I'm not sure I truly understand the advantages of all these different
flavors of linux.  I understand that Debian is the super secure, and
Mandrake is the super friendly, and Redhat is enterprise oriented. But what
I find is that flavors mean non-standard directories and other nuances.  The
only "linux" part of a flavor is the kernel. This is actually pretty
annoying because one can never truely say "I know linux" in a deep sense;
all one really knows is one's particular flavor of linux.  My impression is
that if you switched flavors on somebody they would be nearly as lost as
they would be if you switched their PC for a MAC even though it's still
"linux".  Is this flavor thing good for linux in a long term sense?  

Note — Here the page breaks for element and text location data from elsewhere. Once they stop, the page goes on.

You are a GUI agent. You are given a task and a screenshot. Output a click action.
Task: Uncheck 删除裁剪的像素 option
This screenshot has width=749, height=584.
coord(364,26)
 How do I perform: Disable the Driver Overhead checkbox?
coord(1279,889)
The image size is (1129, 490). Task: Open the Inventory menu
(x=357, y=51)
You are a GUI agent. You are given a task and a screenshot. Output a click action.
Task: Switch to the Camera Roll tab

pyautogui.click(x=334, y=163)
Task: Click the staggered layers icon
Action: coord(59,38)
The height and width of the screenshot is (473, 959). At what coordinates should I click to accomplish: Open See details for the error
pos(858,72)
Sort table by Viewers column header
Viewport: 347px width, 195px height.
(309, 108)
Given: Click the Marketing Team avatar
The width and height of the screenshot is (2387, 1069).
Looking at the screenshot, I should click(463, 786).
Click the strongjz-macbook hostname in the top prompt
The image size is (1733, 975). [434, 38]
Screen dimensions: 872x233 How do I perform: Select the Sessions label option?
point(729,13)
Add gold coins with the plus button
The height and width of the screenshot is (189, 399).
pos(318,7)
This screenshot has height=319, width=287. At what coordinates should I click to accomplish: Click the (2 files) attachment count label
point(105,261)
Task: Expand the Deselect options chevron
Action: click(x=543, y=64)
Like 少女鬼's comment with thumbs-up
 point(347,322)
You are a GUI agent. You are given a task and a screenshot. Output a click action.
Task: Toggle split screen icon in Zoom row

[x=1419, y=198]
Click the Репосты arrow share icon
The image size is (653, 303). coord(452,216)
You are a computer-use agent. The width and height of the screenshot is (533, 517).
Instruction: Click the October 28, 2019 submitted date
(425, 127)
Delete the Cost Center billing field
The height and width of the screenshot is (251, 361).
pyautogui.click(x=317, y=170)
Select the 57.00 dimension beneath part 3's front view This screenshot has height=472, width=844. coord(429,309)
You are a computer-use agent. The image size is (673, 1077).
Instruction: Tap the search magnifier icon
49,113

This goes for window managers too: if the Window Manager is the gateway to
the system switching WMs on somebody is pretty close to switching the OS on
them.

One of the main reasons that I bring this up is if you were to choose to
deploy linux desktops for your company, you should probably think long an
hard about the flavor and the WM that you are going to standardize on
because if you let people run different WMs willy nilly (much less flavors)
it would be a adminstrative nightmare.

You can't really count (never will be able to count) on any baseline
functionality of access points amongs WMs can you...?

Has anyone deployed linux desktop company-wide before?  Do you have any
juicey stories to tell about what worked and what didn't?